> [Saved entries]:
■ ■ ■ ■ ■
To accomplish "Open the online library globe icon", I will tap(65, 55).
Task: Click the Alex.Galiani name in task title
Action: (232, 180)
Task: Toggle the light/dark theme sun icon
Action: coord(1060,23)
■ ■ ■ ■ ■
> [About this task]: Write the records out again so that each one matches the original exactly.

> [Result for this task]:
To accomplish "Open the online library globe icon", I will tap(65, 55).
Task: Click the Alex.Galiani name in task title
Action: (232, 180)
Task: Toggle the light/dark theme sun icon
Action: coord(1060,23)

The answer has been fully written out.